FFT in-place vs out-of-place performance

piet_de_weer · ‎05-11-2011

In my code I have a lot of FFT and inverse FFT (ippsFFTInv_CCSToR_32f) calls.

In a specific instance, I was doing the following:

Copy buffer A to buffer B with some changes
Reverse FFT from buffer B to buffer C (ippsFFTInv_CCSToR_32f, out of place)

Since this contains an unnecessary intermediate buffer (B), I thought I could improve the performance by removing that buffer:

Copy buffer A to buffer C with some changes
Reverse FFT in buffer C (ippsFFTInv_CCSToR_32f_I, in place)

To my surprise, I'm unable to measure any difference in performance between the two.
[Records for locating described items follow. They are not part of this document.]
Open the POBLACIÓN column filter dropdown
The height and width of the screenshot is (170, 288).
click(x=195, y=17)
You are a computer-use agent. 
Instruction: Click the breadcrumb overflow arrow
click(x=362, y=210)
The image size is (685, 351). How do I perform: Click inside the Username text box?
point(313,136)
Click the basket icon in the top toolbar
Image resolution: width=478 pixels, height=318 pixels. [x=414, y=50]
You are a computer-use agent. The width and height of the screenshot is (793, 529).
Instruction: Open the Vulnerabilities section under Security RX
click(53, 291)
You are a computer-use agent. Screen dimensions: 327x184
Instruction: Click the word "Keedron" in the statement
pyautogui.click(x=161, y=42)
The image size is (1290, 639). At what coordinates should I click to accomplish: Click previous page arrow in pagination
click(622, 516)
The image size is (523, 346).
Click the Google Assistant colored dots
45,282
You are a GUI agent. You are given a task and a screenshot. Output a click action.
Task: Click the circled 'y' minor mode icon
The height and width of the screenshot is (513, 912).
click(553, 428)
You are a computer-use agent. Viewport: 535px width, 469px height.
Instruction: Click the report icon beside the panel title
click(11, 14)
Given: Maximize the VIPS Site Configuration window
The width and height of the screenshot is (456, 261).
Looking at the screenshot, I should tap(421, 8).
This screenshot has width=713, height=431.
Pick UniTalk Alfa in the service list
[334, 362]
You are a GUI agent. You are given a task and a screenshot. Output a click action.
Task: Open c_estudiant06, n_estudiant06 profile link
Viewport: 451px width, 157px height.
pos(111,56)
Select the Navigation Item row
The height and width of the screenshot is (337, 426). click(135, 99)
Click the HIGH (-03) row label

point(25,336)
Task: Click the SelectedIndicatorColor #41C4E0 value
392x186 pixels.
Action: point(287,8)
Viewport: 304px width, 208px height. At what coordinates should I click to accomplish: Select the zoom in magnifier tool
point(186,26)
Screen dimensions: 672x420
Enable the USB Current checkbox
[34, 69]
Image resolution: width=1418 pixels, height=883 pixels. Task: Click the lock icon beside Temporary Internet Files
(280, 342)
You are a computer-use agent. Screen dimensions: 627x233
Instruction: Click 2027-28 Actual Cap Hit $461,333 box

That seems odd, unless the in-place FFT is either slower, or internally uses an extra buffer.

Does this mean that switching from out-of-place to in-place processing does NOT improve the performance? That might be interesting to know for certain processing steps...

levicki · ‎05-12-2011

You can check the memory allocation size of your application for in-place .vs. out of place processing -- if there is no difference then in-place is using an additional buffer.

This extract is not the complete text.